Steak, Spinach and AsparagusWhy would they? How interesting is it to somebody else, what I had for dinner?

I want people to come here for the substance. I want people to come for the work, not because they wish it was five o’clock already. Is there a better market for actual substance, though? Honestly, I don’t make enough money to give away that much writing for free. If it’s not promoting me—if it’s not getting me work—I shouldn’t be spending time on it.

The reason is this: I’m not living the life I want. I’d like to share more about where I am and what I’m eating (they’re so big it’s not funny but, instead, magnificent), but who the hell should care what some common mope like me is microwaving for lunch? If I was going places (dupe meanings by design), I could understand why you’d give a shit, but it isn’t like I’m jetting off to Italy (or even Indianapolis) or delving into the secret hot corners of my own glamorous city.

Don’t get me wrong. That Internet culture of sharing pictures and anecdotes and experiences from one’s life with folks on the other side of the planet? I love that. I truly do. I’m happy to write about some steak I grilled or some lovely coffee I had. I think blogs are ridiculous and absurd, but wonderful.

The trouble is, I’m not doing anything worth writing to you about most of the time. Why? No money.

The Dream is to go places, do things, and write about them. But I cannot afford to go places or do things. Is it the blog’s fault? Of course not. But it’s not helping either, so something has to change.

I don’t have the blog I want because I’m not yet the person I want to be. Blogging about who I am isn’t making me better. I have the blog I am, not the blog I want to be.


The local activities I take part in? The things I do in the ATL? Those few such things that exist are now the purview of the Atlanta Metroblog, where they belong. For one, I need to fulfill my commitment over there. For two, that blog has led directly to paying work. It is what it is.

My personal life and its associated antics now belong to a tumblelog called “The Mooncalf”, which is what now resides at that link at the top of the page. Why Tumblr? Tumblr does a lot of work for me while still allowing me to play with design. It has light community-building elements. It’s a short-form medium. It’s favored by designers and creatives and I (stupidly, maybe) want some of that association. It lacks robust commenting features, but I wasn’t getting comments anyway.

Short-form posts, stupid links, a few pictures, quick notes — that’s what you get on me. No more long posts about bullshit. No more feeling guilty for writing little posts. No more stretching little posts into longer ones. No more of this.

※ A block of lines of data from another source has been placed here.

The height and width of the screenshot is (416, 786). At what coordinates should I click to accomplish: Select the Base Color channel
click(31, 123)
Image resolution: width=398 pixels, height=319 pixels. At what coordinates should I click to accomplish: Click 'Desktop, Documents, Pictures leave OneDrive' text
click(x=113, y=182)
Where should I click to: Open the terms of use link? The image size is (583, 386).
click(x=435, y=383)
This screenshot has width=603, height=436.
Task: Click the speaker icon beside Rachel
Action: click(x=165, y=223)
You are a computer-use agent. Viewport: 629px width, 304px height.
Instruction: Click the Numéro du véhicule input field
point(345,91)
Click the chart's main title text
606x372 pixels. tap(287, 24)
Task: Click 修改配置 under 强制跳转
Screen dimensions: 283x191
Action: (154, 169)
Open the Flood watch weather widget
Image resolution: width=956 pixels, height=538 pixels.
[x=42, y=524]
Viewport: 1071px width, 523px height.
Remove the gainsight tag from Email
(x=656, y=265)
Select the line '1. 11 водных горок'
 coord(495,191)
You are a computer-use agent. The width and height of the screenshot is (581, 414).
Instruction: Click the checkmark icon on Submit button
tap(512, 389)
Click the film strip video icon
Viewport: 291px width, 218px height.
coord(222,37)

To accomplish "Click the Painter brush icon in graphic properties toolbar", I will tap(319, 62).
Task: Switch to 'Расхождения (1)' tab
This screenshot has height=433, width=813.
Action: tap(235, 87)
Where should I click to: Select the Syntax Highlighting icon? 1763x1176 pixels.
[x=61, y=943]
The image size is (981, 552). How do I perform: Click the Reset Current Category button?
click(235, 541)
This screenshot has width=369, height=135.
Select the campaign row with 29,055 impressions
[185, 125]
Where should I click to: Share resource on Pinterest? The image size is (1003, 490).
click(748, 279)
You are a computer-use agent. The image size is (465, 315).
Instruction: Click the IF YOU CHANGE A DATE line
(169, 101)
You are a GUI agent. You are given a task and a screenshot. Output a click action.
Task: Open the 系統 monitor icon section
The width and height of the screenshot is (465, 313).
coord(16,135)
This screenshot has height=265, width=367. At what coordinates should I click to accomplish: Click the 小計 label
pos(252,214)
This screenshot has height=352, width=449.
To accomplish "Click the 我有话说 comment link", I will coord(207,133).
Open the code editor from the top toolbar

“The Gist,” here, is for posts of substance. Articles related to writing and design go here. Articles about my personal life go here only if they’ve graduated into full-on essays. If I wouldn’t want to collect it into a book later on, I’ll try not to publish it here (or I’ll keep it short enough to fit the Mooncalf). You can see that some of this has started already as I’ve been importing flash fiction and short articles from other sites. I’ll keep on doing that, so they can be linked to the growing Work page, up top.